Translation BluePrint best practices
This section provides recommendations on the design of your BluePrint for Translation Manager.
In your Translation BluePrint you need to take account of the following:
- Do not mix languages in a single Source Publication—a Publication is assigned a single translation language when you configure a Publication for Translation.
- Create a language layer in your BluePrint with Publications configured as Target Publications that contain only translated content. This best practices ensure that you do the following:
- Have a clean distinction between translated content and local content added by content authors
- Can re-purpose content to other channels, for example an email campaign
- Under the Target Publications in your language layer, create the following:
- Child Publications
- Local Folders and Structure Groups in which content authors can add local content
- By default, the translation management system is the owner of the translated content. If you update a translated item (local copy) in Content Manager Explorer and then send the item out again for translation, the translation management system will overwrite the changes because the Translation Memory has no knowledge of the update. There are two methods you can use to guard against this problem.
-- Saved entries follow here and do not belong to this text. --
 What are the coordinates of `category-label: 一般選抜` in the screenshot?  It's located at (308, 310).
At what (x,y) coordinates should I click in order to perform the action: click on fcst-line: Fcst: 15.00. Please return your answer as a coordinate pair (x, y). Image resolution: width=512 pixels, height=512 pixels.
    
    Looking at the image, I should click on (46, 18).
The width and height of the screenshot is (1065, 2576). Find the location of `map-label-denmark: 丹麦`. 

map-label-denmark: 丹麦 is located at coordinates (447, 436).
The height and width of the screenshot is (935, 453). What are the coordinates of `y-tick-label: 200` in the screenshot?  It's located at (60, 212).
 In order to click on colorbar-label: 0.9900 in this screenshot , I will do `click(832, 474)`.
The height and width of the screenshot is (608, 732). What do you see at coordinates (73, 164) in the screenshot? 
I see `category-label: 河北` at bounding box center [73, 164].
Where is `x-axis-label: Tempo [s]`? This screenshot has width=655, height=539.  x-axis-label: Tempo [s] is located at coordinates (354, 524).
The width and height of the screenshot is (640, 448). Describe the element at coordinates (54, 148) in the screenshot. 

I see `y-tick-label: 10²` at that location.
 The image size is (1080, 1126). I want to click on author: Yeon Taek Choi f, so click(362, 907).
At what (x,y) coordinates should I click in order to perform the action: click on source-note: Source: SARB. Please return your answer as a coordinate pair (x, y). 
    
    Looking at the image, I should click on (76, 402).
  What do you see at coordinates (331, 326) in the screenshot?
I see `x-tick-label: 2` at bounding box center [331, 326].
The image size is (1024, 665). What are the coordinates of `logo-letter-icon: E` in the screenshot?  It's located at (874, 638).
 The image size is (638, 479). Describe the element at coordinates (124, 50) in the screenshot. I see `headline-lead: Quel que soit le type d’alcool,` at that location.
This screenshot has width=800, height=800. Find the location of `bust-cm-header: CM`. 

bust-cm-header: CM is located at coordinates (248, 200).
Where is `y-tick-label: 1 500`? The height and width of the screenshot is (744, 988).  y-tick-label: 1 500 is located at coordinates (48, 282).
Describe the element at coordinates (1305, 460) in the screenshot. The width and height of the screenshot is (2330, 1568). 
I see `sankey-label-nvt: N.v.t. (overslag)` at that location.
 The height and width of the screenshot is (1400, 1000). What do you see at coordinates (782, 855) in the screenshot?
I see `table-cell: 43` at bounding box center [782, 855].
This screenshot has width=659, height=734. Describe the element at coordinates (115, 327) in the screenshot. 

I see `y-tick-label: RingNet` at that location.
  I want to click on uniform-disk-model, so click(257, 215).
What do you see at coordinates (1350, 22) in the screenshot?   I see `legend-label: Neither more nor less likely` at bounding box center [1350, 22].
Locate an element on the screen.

- If content authors are permitted to add local content in a Target Publication, you can implement a naming convention where local Folders and Structure Groups where authors can add local content are clearly marked. You can assign users and groups specific permissions to define user access to Folders, Structure Groups, and Categories to ensure that content authors do not update translated content.
- Enable the Review feature. This method enables Tridion Sites authors to review the translation segments (drafts) before the translation is complete, and to modify them as needed. This way, the desired modifications are saved to Translation Memory in the translation system.